*Te lezen tekst*:
>>

Het is belangrijk om dit zonder oordeel te benaderen: het gaat niet om “verkeerd” gedrag, maar om een brein dat anders prikkels verwerkt. Seks kan daarbij zowel troostend als problematisch worden, afhankelijk van context, consent en zelfinzicht.
Wanneer controle een obsessie wordt
Bij een dwangstoornis (OCD) herhaalt iemand gedrag om angst te verminderen. Handen wassen, tellen, controleren – alles om een onaangename spanning kwijt te raken. Bij CSBD gebeurt eigenlijk iets vergelijkbaars: seksueel gedrag wordt een manier om stress of spanning te neutraliseren.
Neurobiologisch delen OCD en CSBD opvallend veel kenmerken. In beide stoornissen is de orbitofrontale cortex overactief, en ook het striatum (betrokken bij gewoontevorming) draait overuren. Dat leidt tot een patroon van drang, handeling en kortdurende opluchting – precies de cyclus die dwanggedrag in stand houdt.
Daarnaast speelt serotoninegebrek een rol, wat verklaart waarom sommige patiënten baat hebben bij serotoninebevorderende medicatie (zoals SSRI’s). Toch is CSBD niet simpelweg een “seksuele dwangstoornis”: het beloningsaspect via dopamine maakt het wezenlijk anders.
Bij OCD probeer je angst te vermijden. Bij CSBD probeer je plezier te voelen – en dat lukt maar even
Persoonlijkheid en seks: de donkere driehoek
Sommige persoonlijkheidstrekken vergroten het risico op dwangmatig seksueel gedrag. Vooral impulsiviteit, narcisme en antisociale trekken komen vaak terug in onderzoek.
Mensen met sterke narcistische neigingen zien seks soms als bewijs van macht of aantrekkelijkheid. Ze kunnen uren porno kijken of jagen op bevestiging via datingapps, zonder echte verbinding te voelen. Dat lijkt op CSBD, maar niet iedereen met narcisme ervaart daar lijdensdruk van – en dat is juist het verschil.
Bij borderline-persoonlijkheidsstoornis ligt het weer anders. Daar is seks soms een manier om heftige emoties te reguleren: even contact voelen, even niet leeg zijn. Dat verklaart waarom deze stoornis relatief vaak samen voorkomt met CSBD.
In alle gevallen speelt dezelfde neurobiologische kern: een overactieve amygdala (sterke emotionele reacties) en een zwakke rem in de prefrontale cortex. Voeg daar een dopaminesysteem aan toe dat hunkert naar prikkels, en de kans op impulsief of obsessief seksueel gedrag stijgt flink.

<<

*Regels*:
>>

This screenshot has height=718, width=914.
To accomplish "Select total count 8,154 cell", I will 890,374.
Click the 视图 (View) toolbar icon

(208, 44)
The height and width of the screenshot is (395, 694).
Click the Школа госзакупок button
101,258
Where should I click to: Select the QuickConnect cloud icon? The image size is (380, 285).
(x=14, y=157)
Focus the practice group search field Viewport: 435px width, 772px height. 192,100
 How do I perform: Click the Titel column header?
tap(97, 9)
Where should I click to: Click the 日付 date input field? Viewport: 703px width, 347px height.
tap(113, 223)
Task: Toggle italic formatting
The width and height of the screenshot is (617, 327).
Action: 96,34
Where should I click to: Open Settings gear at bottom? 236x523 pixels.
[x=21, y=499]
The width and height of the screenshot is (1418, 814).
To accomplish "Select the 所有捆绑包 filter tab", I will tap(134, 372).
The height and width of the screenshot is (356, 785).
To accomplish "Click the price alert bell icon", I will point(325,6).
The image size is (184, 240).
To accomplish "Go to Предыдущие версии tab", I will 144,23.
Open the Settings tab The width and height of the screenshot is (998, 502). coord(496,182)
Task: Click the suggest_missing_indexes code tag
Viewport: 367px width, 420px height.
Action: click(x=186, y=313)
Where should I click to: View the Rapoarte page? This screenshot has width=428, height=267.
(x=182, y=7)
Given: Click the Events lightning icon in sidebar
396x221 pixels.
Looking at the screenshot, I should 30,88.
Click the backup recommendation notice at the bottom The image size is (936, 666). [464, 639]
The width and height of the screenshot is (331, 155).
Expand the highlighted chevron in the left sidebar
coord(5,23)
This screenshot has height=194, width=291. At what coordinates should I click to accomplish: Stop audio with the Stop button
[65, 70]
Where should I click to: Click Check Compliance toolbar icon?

<<

*Wat gevraagd wordt*: Vervolg de tekst over dwangmatig seksueel gedrag en sluit aan op de laatste zin. De regels staan los van de tekst.

*Antwoord*:
Belangrijk is om onderscheid te maken tussen gedrag dat iemand kiest en gedrag dat iemand niet meer kan stoppen. Die grens bepaalt of iets moreel, relationeel of medisch van aard is – en dat maakt nogal uit voor hoe we erover praten.
Wat kunnen we ermee? Behandeling en taboe
Omdat CSBD pas recent erkend is, weten nog weinig behandelaren hoe ze ermee moeten omgaan. Toch wijzen onderzoekers op een duidelijke weg: behandel niet alleen het gedrag, maar ook de onderliggende breinmechanismen.
Therapieën die gericht zijn op emotieregulatie (zoals CGT of dialectische gedragstherapie) kunnen helpen, net als medicatie die het dopaminesysteem stabiliseert. Maar even belangrijk is een omgeving zonder schaamte.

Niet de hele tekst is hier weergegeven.